The hammer does not wield itself.
I have learned to embrace the utility that AI provides while taking on the same challenges that companies always have and always will. Here are six core learnings since I’ve adopted AI into my daily work:
1. If your organization doesn’t allow your tools to talk to each other, you are already behind.
Your tools must talk to each other. With AI, it’s easier than ever to connect tooling across teams. I can connect Airtable to Jira to a Wiki to Figma to Claude and so on and so forth. I can do all of this with the help AI to help build the right frameworks and connection points. People like me still need to architect how this can happen, AI just allows us to build it. But without the permissions for AI to read and write to your tools or even the tools being able to connect to one another, Ops teams will still have to manually connect processes and information. Don’t let that be a barrier. Furthermore, if your organization hasn’t even settled on what tools it uses, it’s not just behind, it’s still at the starting line. AI can’t create help build something out of nothing.
2. If you don’t have a decision framework, you won’t make fast decisions, or any decisions at all
A team can build all the prototypes, quick experiments, and user journeys they want, but unless you have clear distinctions for decision makers, you won’t act fast enough with enough conviction to utilize that ability to make more informed decisions.
3. AI should encourage experimentation, not stymie it.
AI allows us to create tangible use cases that can be put in front of actual people to get actual feedback. AI can then help summarize and create themes from that feedback to allow our teams to steer toward user-centered design and development. If we AI to build excellent prototypes but then sit on them for months, we’ve wasted the potential to stay relevant to our customers.
4. There should never be a human taking notes for you, ever again.
Every human in the room or attending the meeting should have a purpose for being there, and that purpose never again has to be for note-taking, summarizing, or action items. Operations should be there to drive the purpose of the meeting, get the right people in the room, and enforce the decision framework that should’ve been crafted already.
5. Information should be centralized, searchable, and easy to summarize.

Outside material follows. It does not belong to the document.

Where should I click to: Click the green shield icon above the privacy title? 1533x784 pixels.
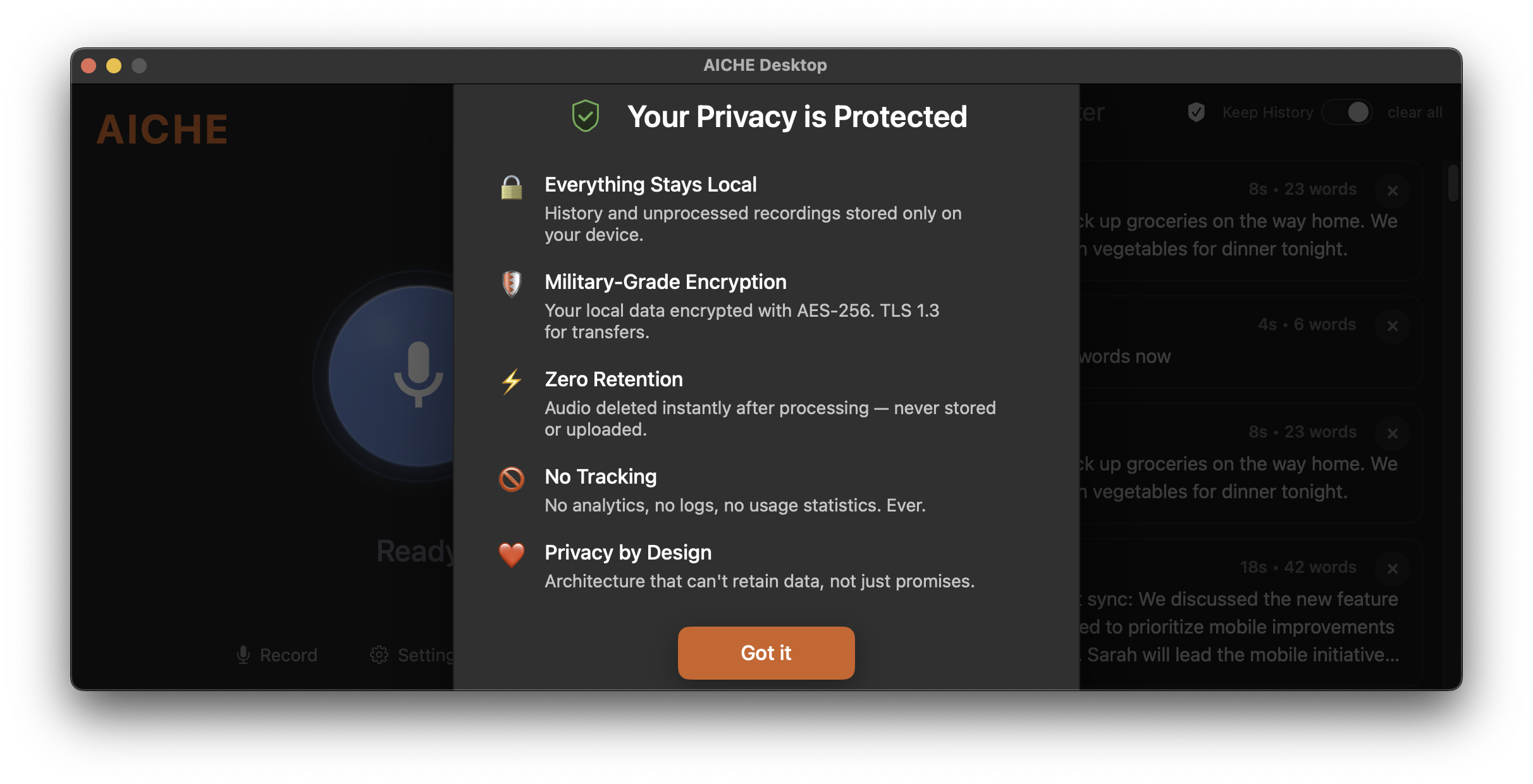click(585, 115)
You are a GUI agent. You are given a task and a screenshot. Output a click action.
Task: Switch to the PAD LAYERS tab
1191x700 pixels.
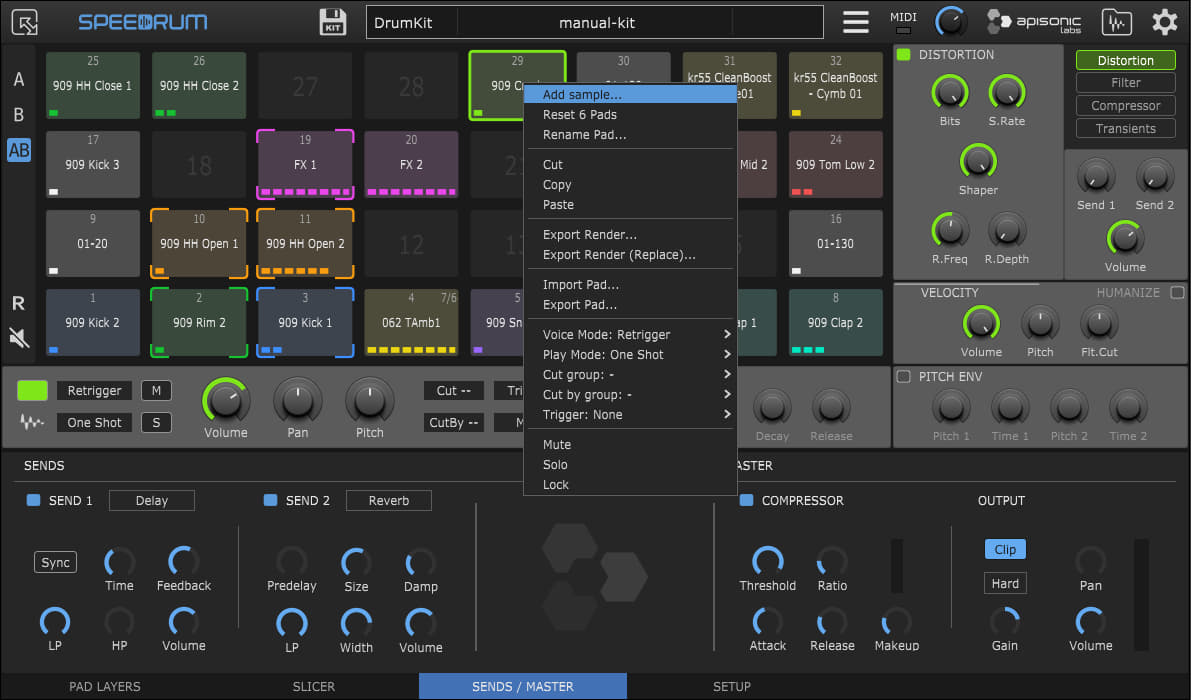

Don’t waste your teams’ valuable time searching for the right context. Keep all your files, decisions, risks, designs, releases, etc in a centralized place. At the very least, use that connected tools framework you already built to sync information so that everyone is on the same page.
6. Focus human energy on the human things
Have your operations teams help build culture, encourage broad thinking, and create team trust. These are foundational tenets of your organization that provide some form of stability through all of the organizational shifts, strategic pivots, and attrition. Building these core values allow your teams to avoid fragmentation and fire at moving targets together.
AI has helped create some of the most useful and powerful products and tools I’ve seen in my nearly two decades in this industry. But at the end of the day, tools are created by humans and used by humans. And without human operations, none of the promises of AI will ever come to fruition.2
The two images in this article were produced from the same search terms., one is a stock image created by a human and the other is generated by AI. Can you tell the difference?
This article was written without AI and was edited by a human.